In Italia si è assistito negli ultimi anni ad un fiorire di scuole e di corsi di counselling che, non essendo obbligati a seguire una normativa specifica, variano enormemente per contenuti e durata. Vi sono corsi brevissimi, di appena qualche giorno, e corsi che durano diversi anni. Anche le materie oggetto di apprendimento sono le più diverse, così che si possono trovare scuole di counseling a indirizzo filosofico, socio-sanitario, artistico, alimentare...


Rispetto alla formazione, è doveroso far notare che spesso i counselor non possiedono la laurea in psicologia, ma hanno un diploma di scuola superiore o hanno preso una laurea in materie non attinenti con le professioni psicosociali.




Un ulteriore punto da precisare rispetto alla controversa figura del counselor sta nell’estrema delicatezza e difficoltà che ogni professione di aiuto intrinsecamente comporta. Aiutare le persone, in qualunque modo venga fatto e in qualunque contesto, è sempre e comunque un’attività complessa e spinosa, che non può in nessun caso essere affrontata con leggerezza, perché si tratta della salute e del benessere di chi si fida del professionista per ricevere un sostegno. La buona volontà, l’altruismo e la pazienza, pur essendo qualità apprezzabili, possono non bastare. A volte, anche se con le migliori intenzioni, si possono aggravare situazioni già difficili.



A chi rivolgersi all'insorgenza di un disagio psicologico


In presenza di un disagio soggettivo che non comporta una vera e propria sintomatologia, può essere utile rivolgersi inizialmente allo psicologo, con il quale valutare la natura della problematica presentata. Potremo così trovare preziose indicazioni sull’opportunità o meno di una consulenza psicologica, di una vera e propria psicoterapia e/o di una consulenza psichiatrica. Queste ultime due si richiedono qualora il disagio si configuri come un disturbo psichico diagnosticabile, con sintomi più o meno severi.



Sentirsi tristi, demoralizzati, insonni, ansiosi, particolarmente stressati, sono esperienze comuni che caratterizzano particolari momenti della vita. Possiamo anche valutarli come normali risposte della nostra psiche in reazione ad eventi traumatici come un lutto, la perdita del lavoro, la fine di un amore o una grave malattia, e le reazioni di ciascuno alle avversità dipendono dalla storia personale, degli aspetti genetici e dal contesto in cui si vive.


Il discorso cambia se, a distanza di tempo, questi sintomi persistono e diventano intollerabili.


In questi casi potrebbero rappresentare un campanello d'allarme, segnale di una sofferenza più profonda.
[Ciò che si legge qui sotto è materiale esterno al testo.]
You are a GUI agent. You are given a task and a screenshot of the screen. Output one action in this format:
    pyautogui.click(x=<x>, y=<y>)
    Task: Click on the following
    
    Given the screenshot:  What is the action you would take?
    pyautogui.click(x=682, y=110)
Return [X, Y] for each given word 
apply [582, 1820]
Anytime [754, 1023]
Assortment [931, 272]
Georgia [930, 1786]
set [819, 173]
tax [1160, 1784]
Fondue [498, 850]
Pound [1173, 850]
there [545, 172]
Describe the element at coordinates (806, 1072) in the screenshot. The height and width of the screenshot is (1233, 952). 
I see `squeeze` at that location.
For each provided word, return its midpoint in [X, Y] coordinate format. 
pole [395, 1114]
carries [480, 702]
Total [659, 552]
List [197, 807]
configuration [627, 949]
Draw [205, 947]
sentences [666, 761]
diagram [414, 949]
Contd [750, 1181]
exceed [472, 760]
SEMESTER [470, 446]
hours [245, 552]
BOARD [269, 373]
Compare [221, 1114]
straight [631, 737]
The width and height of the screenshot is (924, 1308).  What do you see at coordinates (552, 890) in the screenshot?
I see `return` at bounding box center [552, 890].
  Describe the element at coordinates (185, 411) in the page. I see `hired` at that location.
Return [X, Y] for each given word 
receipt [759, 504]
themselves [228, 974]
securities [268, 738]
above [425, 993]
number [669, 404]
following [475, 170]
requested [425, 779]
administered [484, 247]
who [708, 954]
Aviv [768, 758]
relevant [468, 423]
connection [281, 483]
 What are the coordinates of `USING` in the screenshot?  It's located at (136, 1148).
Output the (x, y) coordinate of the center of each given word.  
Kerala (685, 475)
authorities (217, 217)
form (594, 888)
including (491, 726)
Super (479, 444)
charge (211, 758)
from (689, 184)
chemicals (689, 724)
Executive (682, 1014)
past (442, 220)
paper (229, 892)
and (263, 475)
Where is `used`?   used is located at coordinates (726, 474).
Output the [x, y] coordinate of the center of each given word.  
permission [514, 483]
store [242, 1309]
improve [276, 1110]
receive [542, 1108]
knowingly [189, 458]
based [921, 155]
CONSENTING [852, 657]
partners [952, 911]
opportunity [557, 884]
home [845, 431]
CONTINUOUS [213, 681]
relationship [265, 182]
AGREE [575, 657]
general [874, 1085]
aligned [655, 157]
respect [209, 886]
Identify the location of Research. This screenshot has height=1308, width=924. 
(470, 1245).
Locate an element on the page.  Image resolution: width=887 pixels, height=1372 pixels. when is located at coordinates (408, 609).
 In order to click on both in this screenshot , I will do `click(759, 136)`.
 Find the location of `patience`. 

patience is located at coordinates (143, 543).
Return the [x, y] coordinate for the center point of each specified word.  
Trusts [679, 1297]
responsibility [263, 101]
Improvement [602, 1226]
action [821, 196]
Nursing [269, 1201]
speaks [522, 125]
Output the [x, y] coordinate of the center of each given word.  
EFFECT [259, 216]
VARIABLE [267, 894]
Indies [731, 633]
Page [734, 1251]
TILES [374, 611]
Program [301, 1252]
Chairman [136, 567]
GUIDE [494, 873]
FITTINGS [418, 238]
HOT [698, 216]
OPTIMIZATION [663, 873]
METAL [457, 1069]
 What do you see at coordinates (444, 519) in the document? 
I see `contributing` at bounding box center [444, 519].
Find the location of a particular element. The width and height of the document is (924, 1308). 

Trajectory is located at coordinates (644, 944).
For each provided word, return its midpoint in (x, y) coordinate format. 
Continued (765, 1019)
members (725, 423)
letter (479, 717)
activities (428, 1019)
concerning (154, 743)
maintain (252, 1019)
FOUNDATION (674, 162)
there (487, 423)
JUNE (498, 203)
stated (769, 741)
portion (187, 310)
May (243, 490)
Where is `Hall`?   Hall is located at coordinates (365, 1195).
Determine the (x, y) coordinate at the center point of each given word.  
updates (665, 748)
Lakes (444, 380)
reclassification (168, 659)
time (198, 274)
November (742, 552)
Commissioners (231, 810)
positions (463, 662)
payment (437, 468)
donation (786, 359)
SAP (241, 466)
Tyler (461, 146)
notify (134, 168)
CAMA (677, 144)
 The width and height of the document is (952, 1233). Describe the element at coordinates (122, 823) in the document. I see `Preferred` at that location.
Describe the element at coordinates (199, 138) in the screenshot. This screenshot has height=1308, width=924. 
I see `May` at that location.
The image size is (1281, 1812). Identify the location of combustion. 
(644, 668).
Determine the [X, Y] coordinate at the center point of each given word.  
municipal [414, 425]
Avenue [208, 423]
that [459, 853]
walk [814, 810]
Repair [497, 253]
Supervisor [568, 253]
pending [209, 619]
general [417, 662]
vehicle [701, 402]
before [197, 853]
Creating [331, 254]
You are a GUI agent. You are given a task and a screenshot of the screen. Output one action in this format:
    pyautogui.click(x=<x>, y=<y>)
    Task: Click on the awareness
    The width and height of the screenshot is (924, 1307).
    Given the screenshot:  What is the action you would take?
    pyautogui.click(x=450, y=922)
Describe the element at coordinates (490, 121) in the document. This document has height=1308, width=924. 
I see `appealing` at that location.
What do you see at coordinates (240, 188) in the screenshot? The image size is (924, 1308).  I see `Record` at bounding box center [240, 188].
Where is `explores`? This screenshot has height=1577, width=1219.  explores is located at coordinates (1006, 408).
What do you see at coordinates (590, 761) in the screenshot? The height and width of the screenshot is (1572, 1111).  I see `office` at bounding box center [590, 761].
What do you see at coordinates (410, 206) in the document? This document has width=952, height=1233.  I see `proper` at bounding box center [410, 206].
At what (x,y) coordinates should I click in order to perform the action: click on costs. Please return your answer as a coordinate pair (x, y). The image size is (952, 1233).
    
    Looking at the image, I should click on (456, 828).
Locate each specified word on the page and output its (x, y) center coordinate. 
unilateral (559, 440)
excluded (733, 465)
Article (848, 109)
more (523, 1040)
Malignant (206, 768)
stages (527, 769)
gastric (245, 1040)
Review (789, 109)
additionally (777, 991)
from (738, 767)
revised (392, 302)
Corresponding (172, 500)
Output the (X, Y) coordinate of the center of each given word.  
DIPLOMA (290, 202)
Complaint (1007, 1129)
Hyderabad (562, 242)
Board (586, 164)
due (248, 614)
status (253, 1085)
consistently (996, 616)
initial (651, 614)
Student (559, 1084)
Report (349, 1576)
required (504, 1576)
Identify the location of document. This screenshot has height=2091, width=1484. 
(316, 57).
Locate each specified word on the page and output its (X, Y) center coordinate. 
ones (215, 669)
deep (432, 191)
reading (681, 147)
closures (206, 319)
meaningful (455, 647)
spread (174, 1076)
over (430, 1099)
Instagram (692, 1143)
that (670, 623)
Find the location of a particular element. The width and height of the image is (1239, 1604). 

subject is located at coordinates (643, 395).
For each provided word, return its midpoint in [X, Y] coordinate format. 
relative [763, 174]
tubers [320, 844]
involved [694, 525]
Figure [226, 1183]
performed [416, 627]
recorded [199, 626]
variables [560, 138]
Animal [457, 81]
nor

Secondo queste premesse, potremmo affermare che psicopatologie gravi sono generalmente affrontate mediante l'utilizzo combinato di farmaci e di psicoterapia (psichiatra o psicologo con la collaborazione dello psichiatra), mentre altre meno legate all'ambito strettamente fisiologico, possono avvalersi di un esclusivo intervento psicologico.


Per concludere, una precisazione: la scelta tra psicologo e psichiatra non riguarda solo un criterio di gravità del malessere. È molto importante, fondamentale, distinguere il sintomo dalla malattia, e avvalersi della figura professionale più adatta a ciò di cui si ha bisogno.